Editor's Note: Some of the articles described below are not yet available at the PNAS site, but they are scheduled to be posted some time this week.
Investigators at Harvard, Dana-Farber Cancer Institute, and Peking University outline a single-cell whole-genome amplification approach aimed at improving single nucleotide variant (SNV) detection in individual cells profiled by single-cell DNA sequencing. The team's "multiplexed end-tagging amplification of complementary strands," or META-CS, approach relies on transposon sequence tagging and fragment barcoding to dial down false positive variant calls in individual cells by labeling and amplifying each strand of a DNA molecule separately. After validating the approach in individual sperm cells and in cells stemming from the same expanded human haploid cell line, the authors applied META-CS to other human tissue types, uncovering informative SNV patterns in individual neurons and in distinct cell types found in the blood. "With highly accurate SNVs identified by META-CS, we were able to distinguish cell types based on single-cell mutational spectra," they report, concluding that the approach "will expand our understanding of fundamental biology including development, aging, and generation of diseases such as cancer."
A Georgia Institute of Technology-led team takes a look at systemic immune features linked to bone regeneration in a rodent model of orthopedic traumatic injury, searching for biomarkers coinciding with delayed or enhanced healing. Using flow cytometry, multiplexed arrays, and related assays, the researchers profiled systemic immune features in blood samples collected over time for up to 20 weeks in rats with regenerating femur bones being tracked with in vivo micro-computed tomography. Their results suggested that higher-than-usual levels of myeloid-derived suppressor cells and an immunosuppressive cytokine called interleukin-10 in the blood coincided with slower bone healing, consistent with an early systemic immune influence on bone regeneration. "These results suggest that the early systemic immune response to trauma can help predict the long-term effectiveness of bone healing treatments," the authors explain, "and may inform the development of immunotherapies for orthopedic repair."

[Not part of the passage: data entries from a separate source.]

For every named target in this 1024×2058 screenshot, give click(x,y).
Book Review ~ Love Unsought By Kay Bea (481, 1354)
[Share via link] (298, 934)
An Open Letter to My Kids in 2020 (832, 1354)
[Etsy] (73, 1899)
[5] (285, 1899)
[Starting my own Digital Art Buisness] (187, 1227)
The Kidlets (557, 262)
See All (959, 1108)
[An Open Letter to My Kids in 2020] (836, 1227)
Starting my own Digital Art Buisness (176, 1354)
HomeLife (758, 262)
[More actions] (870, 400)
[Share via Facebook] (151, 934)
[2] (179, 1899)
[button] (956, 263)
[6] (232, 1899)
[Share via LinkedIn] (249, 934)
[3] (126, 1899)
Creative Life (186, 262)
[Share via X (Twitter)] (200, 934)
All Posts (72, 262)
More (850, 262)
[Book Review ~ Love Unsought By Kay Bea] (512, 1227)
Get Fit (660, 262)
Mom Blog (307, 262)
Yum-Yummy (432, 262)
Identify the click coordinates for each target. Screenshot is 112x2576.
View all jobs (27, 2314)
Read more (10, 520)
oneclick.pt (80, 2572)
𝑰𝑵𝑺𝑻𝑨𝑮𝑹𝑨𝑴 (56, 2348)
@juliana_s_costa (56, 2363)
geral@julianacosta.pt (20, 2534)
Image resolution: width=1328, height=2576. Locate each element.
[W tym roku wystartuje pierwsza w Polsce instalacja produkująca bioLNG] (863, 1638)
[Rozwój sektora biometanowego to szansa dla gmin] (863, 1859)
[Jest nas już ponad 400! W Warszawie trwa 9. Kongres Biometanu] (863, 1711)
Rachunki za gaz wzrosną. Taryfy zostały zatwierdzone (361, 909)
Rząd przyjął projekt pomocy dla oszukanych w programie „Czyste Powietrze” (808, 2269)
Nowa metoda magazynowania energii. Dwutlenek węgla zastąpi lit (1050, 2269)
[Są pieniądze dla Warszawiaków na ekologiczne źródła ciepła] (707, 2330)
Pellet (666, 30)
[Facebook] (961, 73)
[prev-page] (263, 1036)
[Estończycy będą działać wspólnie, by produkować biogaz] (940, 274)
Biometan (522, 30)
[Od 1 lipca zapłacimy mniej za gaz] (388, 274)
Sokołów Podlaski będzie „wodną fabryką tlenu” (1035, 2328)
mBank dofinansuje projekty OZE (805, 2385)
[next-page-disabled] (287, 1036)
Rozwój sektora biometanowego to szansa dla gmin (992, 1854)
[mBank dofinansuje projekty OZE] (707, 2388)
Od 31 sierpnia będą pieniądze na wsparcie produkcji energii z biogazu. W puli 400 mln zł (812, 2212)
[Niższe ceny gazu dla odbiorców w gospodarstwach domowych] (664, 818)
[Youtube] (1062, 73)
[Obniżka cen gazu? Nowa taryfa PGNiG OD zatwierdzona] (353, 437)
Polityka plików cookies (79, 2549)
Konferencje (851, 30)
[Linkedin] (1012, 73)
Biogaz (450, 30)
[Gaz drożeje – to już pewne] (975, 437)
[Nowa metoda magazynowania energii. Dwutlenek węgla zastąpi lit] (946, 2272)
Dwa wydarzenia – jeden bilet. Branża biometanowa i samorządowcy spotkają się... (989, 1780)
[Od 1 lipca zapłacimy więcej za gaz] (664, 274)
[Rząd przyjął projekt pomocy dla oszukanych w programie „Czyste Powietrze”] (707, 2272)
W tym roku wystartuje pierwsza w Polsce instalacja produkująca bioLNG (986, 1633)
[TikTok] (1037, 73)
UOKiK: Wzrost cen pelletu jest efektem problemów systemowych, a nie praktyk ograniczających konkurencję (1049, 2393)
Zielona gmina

Children's Hospital of Philadelphia researchers report on a role for the transcription factor SOX9 in post-natal processes influencing cartilage growth plates and the health of a form of cartilage known as articular cartilage in mouse models of these processes. Based on laser capture microdissection, RNA sequencing, immunostaining assays, and other experiments in conditional knockout mice missing SOX9 or other genes, the team found that SOX9 appears to influence cartilage growth plate closure and protects articular cartilage from osteoarthritis-related deterioration by keeping chondrocyte dedifferentiation and osteoblast redifferentiation pathways in check. "These findings provide insights into cellular plasticity and its molecular control in development, physiological, and pathological processes within and beyond the skeletal system," the authors write.